Latest Workers' Compensation Decision from NC Court of Appeals

Earlier this week, the North Carolina Court of Appeals published its latest workers' compensation decision in Hedges v. Wake County Public School System. In this case, the plaintiff had stumbled and fell when she walked into a workroom to make copies of payroll materials. The plaintiff did not trip on something; she simply stumbled and fell. Because of the awkward way in which she fell, she tore her rotator cuff, which required surgery and three months out of work. For no good reason, the defendants denied the claim.

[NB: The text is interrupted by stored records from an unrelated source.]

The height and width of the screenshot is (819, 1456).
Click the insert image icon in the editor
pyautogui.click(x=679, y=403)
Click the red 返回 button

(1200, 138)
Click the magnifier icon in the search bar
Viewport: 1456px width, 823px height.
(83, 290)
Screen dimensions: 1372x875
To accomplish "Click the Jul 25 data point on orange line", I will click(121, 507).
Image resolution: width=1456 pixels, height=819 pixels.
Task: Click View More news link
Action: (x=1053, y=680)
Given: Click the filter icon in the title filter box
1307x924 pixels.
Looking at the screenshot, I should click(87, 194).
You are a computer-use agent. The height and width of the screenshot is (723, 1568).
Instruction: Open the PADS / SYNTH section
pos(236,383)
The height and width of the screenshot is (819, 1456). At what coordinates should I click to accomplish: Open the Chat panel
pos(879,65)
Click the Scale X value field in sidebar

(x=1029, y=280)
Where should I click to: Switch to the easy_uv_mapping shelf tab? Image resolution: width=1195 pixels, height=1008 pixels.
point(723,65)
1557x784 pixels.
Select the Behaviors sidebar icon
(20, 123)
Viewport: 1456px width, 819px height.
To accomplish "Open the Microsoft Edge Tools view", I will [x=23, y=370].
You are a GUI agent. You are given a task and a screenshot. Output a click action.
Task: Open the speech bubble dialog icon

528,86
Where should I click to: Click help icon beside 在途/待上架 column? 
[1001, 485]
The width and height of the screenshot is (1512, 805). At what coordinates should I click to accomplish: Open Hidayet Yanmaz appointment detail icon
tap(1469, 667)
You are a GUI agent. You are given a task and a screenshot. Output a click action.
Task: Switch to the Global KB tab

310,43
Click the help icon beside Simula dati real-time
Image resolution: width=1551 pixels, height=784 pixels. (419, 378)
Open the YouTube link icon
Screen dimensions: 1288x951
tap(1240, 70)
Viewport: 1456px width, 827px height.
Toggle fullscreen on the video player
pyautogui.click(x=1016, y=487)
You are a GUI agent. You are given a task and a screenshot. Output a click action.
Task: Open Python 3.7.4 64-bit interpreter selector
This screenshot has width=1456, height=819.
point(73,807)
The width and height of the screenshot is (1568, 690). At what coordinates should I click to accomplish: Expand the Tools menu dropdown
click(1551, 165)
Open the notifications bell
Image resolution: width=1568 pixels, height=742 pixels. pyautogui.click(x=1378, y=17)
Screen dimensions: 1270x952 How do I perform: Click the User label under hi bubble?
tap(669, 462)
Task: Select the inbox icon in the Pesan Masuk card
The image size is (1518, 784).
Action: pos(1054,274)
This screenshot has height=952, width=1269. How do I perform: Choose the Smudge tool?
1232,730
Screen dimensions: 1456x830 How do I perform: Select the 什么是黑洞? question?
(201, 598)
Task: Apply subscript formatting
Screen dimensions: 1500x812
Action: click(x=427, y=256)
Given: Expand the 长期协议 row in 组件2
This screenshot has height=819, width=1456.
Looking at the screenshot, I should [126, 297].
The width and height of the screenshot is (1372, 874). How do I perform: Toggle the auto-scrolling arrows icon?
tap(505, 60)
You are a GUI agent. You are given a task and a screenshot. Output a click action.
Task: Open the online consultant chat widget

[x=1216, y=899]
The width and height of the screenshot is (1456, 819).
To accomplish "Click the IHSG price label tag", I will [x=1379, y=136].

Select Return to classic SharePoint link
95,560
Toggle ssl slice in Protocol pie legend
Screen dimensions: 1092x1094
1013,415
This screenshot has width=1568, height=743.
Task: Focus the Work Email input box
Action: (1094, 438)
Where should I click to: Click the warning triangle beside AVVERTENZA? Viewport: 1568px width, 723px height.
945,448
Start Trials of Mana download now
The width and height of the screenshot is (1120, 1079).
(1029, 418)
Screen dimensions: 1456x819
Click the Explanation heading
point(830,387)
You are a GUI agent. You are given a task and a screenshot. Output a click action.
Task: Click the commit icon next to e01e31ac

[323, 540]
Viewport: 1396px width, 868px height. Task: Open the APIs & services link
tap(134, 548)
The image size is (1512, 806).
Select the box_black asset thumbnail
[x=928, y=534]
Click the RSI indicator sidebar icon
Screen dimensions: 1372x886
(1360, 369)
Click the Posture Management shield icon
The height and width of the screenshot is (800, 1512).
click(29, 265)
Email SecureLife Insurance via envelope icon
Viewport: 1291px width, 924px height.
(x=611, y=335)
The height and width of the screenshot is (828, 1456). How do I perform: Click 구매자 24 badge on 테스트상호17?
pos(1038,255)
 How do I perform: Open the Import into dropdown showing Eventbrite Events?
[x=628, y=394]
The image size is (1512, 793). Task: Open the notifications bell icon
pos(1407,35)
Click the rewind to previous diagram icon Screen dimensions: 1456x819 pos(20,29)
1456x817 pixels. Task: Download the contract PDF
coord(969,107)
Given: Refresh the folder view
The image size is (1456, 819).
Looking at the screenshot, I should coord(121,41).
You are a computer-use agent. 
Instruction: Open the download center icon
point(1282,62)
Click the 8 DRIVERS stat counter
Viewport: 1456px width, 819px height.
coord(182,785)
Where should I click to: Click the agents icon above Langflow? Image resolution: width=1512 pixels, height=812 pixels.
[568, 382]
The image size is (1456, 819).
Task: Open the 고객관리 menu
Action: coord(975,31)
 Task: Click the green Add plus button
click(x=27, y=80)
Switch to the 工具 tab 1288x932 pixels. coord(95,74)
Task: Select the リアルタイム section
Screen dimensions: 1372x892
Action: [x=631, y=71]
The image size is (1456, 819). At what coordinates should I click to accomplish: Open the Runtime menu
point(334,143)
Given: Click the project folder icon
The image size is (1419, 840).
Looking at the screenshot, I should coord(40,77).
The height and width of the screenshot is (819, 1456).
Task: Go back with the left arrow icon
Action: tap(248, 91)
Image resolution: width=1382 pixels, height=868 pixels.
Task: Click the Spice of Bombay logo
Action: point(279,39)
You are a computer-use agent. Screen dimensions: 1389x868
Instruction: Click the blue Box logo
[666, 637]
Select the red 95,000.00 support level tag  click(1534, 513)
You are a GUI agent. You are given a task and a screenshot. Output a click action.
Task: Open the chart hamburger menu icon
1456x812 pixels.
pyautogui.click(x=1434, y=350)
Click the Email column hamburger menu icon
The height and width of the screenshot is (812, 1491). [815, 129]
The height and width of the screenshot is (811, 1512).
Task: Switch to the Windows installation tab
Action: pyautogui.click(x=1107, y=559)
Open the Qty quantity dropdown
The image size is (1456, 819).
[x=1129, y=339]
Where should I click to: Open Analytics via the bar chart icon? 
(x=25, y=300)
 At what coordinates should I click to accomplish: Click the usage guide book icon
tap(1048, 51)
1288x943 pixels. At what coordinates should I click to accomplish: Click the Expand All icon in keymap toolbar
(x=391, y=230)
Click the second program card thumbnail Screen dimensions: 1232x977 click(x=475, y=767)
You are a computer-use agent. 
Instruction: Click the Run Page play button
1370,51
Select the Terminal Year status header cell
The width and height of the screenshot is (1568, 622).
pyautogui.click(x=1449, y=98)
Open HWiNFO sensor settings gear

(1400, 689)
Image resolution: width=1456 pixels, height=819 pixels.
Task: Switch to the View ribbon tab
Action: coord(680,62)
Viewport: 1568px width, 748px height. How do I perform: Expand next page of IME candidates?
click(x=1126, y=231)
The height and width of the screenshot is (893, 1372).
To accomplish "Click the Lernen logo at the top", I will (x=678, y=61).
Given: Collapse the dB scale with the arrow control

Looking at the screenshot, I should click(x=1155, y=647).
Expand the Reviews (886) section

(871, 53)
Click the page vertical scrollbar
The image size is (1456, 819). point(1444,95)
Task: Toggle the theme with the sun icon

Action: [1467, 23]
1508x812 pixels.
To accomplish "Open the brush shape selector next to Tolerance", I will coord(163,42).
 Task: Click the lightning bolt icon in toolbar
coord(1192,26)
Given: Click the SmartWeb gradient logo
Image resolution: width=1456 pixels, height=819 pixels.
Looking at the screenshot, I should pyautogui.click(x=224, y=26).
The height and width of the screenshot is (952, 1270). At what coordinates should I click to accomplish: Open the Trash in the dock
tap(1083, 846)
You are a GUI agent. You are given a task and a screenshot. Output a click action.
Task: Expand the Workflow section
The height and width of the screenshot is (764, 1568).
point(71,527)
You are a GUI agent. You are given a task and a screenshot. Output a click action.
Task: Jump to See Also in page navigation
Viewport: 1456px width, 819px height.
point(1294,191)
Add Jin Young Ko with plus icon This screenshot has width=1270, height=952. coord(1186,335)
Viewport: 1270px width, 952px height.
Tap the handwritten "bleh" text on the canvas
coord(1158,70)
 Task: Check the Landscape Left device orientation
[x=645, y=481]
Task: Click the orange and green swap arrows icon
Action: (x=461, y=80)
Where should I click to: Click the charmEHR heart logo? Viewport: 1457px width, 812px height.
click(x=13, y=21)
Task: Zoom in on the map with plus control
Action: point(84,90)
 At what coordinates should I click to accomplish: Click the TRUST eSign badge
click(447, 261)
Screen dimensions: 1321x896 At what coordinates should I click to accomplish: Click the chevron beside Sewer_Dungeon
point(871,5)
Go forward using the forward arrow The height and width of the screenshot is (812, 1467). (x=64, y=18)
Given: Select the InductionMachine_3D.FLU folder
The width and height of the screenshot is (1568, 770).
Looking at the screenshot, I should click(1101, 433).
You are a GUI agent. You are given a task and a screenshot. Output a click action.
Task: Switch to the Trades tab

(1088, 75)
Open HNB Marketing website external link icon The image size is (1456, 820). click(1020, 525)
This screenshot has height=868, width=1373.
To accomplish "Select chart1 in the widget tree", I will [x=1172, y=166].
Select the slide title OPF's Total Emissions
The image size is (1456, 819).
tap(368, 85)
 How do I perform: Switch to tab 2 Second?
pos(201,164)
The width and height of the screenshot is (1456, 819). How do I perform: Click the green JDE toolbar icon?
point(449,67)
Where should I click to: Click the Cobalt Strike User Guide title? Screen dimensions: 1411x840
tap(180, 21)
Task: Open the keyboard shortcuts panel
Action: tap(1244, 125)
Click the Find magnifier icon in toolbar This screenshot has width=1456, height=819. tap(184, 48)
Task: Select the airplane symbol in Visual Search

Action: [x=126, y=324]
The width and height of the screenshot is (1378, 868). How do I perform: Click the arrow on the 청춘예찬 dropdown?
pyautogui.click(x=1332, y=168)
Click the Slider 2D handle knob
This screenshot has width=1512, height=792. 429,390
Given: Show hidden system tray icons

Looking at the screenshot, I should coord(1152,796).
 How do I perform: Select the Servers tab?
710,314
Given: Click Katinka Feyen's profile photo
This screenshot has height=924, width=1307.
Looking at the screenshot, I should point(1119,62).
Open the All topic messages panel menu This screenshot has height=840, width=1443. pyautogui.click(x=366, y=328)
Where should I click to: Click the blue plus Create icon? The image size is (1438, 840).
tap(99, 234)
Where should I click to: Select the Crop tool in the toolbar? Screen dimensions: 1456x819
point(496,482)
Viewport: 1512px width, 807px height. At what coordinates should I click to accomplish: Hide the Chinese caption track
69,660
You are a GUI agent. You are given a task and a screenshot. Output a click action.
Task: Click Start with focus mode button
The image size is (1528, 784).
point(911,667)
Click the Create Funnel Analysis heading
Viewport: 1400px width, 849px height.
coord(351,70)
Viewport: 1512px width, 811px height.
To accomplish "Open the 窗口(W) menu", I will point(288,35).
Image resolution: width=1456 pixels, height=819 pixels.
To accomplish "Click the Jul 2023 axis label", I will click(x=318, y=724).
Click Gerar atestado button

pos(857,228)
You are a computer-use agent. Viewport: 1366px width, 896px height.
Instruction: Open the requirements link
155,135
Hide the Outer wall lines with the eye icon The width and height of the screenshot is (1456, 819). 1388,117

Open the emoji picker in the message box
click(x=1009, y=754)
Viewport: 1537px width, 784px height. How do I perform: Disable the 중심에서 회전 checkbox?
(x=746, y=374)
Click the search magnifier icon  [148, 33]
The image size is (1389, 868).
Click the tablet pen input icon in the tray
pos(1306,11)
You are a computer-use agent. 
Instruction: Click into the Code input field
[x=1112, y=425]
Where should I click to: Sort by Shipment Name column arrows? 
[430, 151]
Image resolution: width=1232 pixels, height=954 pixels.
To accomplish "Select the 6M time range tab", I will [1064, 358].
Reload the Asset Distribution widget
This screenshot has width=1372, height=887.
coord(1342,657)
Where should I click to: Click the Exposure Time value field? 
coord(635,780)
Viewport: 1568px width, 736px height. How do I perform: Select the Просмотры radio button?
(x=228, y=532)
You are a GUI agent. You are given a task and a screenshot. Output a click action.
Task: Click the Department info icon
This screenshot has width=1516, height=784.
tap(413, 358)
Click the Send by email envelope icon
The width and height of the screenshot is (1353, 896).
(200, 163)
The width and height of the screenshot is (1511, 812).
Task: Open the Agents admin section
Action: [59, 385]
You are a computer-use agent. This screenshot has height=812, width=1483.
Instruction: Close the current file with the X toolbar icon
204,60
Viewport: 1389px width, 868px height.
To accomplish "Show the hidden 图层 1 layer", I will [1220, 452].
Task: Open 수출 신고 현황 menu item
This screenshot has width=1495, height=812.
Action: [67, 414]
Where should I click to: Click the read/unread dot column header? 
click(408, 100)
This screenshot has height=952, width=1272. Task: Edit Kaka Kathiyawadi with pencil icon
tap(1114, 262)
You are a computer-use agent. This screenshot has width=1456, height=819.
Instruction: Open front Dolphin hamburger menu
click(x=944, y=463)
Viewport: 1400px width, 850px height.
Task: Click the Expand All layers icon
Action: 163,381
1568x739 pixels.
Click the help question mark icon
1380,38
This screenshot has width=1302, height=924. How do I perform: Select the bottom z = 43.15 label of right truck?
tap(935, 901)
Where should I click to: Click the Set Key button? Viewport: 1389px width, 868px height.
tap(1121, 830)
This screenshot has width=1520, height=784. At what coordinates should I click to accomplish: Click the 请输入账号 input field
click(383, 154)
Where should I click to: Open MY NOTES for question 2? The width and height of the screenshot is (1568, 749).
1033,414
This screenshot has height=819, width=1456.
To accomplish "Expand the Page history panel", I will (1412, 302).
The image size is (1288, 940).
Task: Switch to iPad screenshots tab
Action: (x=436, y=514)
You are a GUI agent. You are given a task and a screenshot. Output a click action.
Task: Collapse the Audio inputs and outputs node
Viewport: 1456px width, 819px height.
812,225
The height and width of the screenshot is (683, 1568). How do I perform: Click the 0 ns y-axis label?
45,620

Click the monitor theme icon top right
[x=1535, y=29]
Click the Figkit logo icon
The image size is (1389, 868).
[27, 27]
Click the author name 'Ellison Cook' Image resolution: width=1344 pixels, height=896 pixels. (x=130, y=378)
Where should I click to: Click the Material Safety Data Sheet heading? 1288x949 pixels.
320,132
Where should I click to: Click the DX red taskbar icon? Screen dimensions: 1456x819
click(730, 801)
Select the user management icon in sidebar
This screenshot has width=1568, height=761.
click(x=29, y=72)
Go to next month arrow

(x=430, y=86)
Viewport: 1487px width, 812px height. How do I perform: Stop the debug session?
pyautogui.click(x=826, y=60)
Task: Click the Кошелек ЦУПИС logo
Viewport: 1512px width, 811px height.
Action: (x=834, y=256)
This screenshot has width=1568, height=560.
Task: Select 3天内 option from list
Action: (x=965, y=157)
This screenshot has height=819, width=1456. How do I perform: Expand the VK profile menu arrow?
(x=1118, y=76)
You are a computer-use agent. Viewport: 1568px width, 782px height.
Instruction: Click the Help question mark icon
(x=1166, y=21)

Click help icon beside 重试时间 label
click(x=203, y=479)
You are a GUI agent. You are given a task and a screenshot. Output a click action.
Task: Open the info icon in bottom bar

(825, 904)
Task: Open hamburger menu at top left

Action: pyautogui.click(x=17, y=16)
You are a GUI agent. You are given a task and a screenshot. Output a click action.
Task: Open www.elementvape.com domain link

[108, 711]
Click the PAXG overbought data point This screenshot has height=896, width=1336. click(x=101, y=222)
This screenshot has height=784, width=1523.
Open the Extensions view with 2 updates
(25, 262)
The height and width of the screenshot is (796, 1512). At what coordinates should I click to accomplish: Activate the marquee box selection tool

The plaintiff won in front of the Deputy Commissioner and Full Commission, and was also awaded attorneys' fees because of the defendants' unreasonable defense. On defendants' appeal, the Court correctly affirmed both the award of benefits and attorneys' fees. Details below:

"For an injury to be compensable under the Worker's Compensation Act, the claimant must prove three elements: (1) that the injury was caused by an accident; (2) that the injury was sustained in the course of the employment; and (3) that the injury arose out of the employment." The first two prongs were easily met because the plaintiff was doing her job when she fell, and a trip-and-fall is a quintessential accident.

With regard to the third prong of the test, the Court applied a well-established rule for unexplained falls: "When a fall is unexplained, and the Commission has made no finding that any force or condition independent of the employment caused the fall, then an inference arises that the fall arose out of the employment." Because the plaintiff was doing nothing else besides her work when she fell, courts accept that the fall must have arisen out of her employment, there being no other cause. Therefore, the plaintiff's accident was compensable and she was properly found entitled to benefits.

The Court also upheld that award of attorneys' fees. Under N.C. Gen. Stat. § 97-88.1, a plaintiff is entitled to attorneys' fees if the defendants had no reasonable basis for their defense. Because the case law was clear with respect to unexplained falls, and the defendants did not offer any other basis for their defense, the Commission's award of attorneys' fees was upheld.